The Hitchhiker's Guide to the Galaxy
Directed by Garth Jennings

Written by Douglas Adams and Karey Kirkpatrick

Starring Martin Freeman, Mos Def, Sam Rockwell, Zooey Deschanel

 

The Hitchhiker's Guide to the Galaxy

Douglas Adams described his book - the first of the multi-media franchise - as "a long beginning and an end." And true to his phrase, for better and worse, the film of "The Hitchhiker's Guide to the Galaxy" is exactly that as well. It begins with one of the most delicious openings I can recall in film: Earth is about to be destroyed to make way for a highway bypass. The world's dolphins ("the second smartest species on earth," as the narrator reminds us - humans being the third) sing a wonderful Broadway show tune about having to leave, but "thanks for all the fish." They do a synchronized ballet to the music and then take off for, well, someplace that's not about to be obliterated.

And it begins again with everyman Arthur Dent (Martin Freeman, of the British television series "The Office") being airlifted off the earth by his pal, the alien Ford Prefect (Mos Def), while mourning his lost chance at connecting with Trillian, the girl he met once (Zooey Deschanel). And it carries Arthur and Ford along their hitchhiker's serendipitous path through the universe, aided occasionally by the Guide itself ("Don't Panic" is written on the lid) as they meet the President of the universe - a ceremonial office - Zaphod Beeblebrox (Sam Rockwell) who signed the destruction order thinking it was a request for an autograph.

They meet the Vogons, powerful enough to do evil things, mostly through their bad poetry. And so on, with Ford's magic thumb taking them from place to place. The film is a lovely idea, but by being too faithful to the episodic concept of the book, radio and television series, it loses momentum. To borrow a hated scriptwriter's phrase, there's no throughline in the film. One sequence does not lead to another, which does not develop the previous one into something richer, deeper, or even more fun. The film was written by Karey Kirkpatrick with co-screenplay credit given to Douglas Adams, and directed by Garth Jennings, one half of a British team that calls itself Hammer and Tongs (the other half is producer Nick Goldsmith). Their previous work has been in music videos, and it shows, also for better and worse, in "The Hitchhiker's Guide to the Galaxy," as both the frequently striking images and yet an inability to hold us for more than a few minutes at a time.

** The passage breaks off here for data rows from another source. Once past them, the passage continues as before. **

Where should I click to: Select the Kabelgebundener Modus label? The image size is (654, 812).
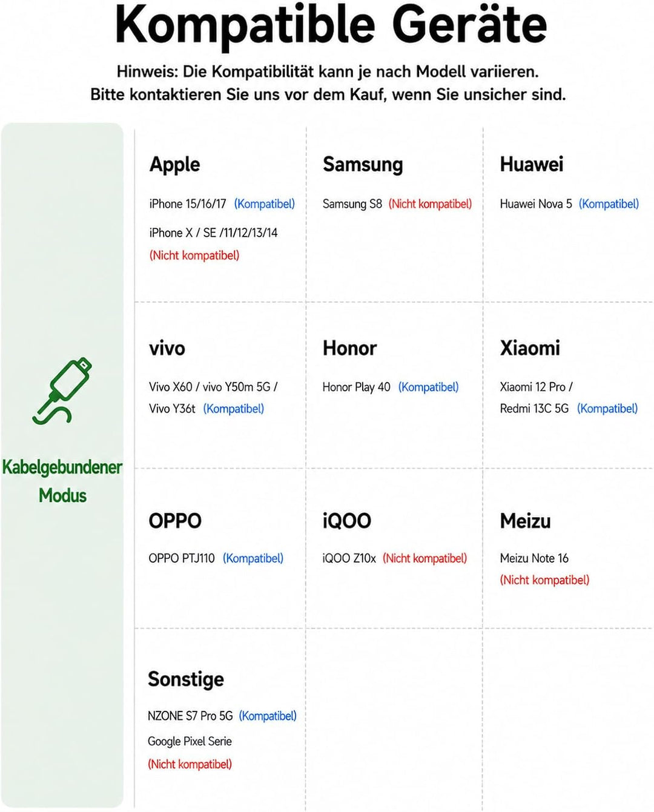click(62, 481)
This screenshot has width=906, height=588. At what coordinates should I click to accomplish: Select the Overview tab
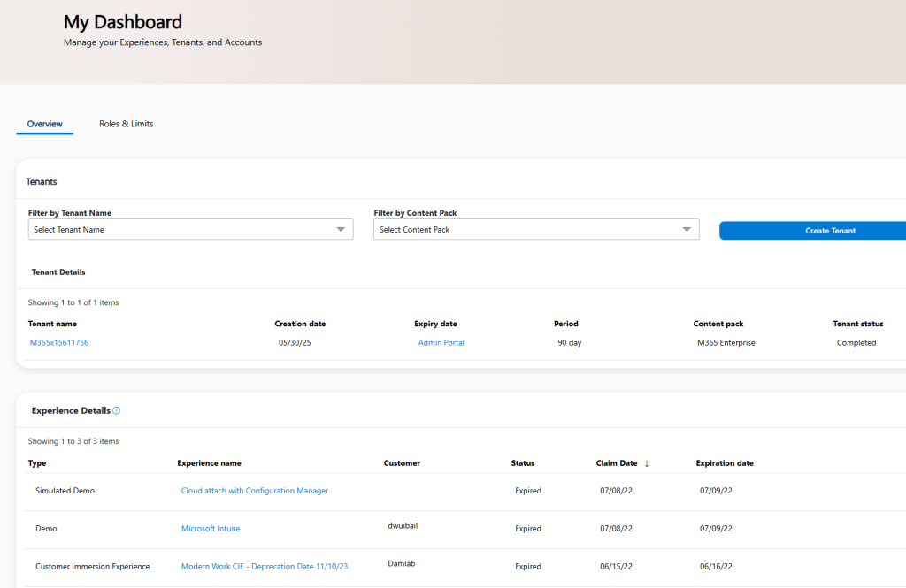click(x=44, y=124)
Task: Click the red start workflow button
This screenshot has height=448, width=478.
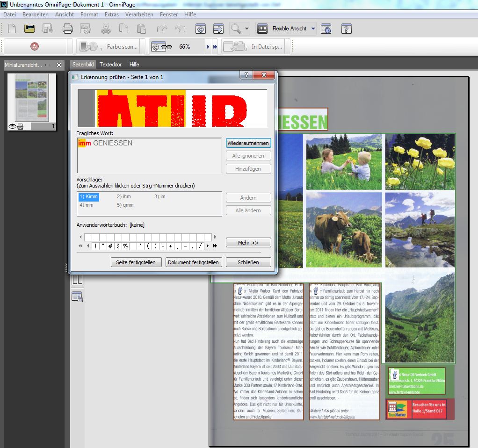Action: [35, 47]
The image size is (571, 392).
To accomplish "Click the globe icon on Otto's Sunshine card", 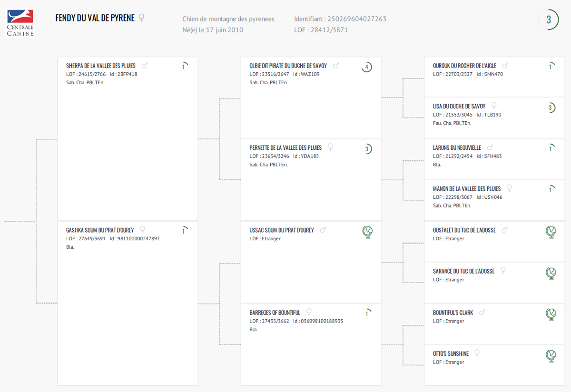I will coord(551,356).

Another problem here is Sam Rockwell, who perhaps in an attempt to give himself a stronger presence than he had as the requisite sailor who (like Kenny in "South Park") was always killed in "Galaxy Quest," has gone out of control with a bad impersonation of George W. Bush. Had it been a good one it would have been classic, but his mumbles and chewed-up lines here don't mesh with anything else in the movie and just stop us from enjoying the story. More than that, the film itself is an uneasy attempt at blending British understatement with American directness; Mos Def and Martin Freeman are not a match made in heaven. In fact they seem to be located in two different films at the same time. I think in an attempt to make more of the story than was there, the film ends up being less instead. I do love the dolphins, though.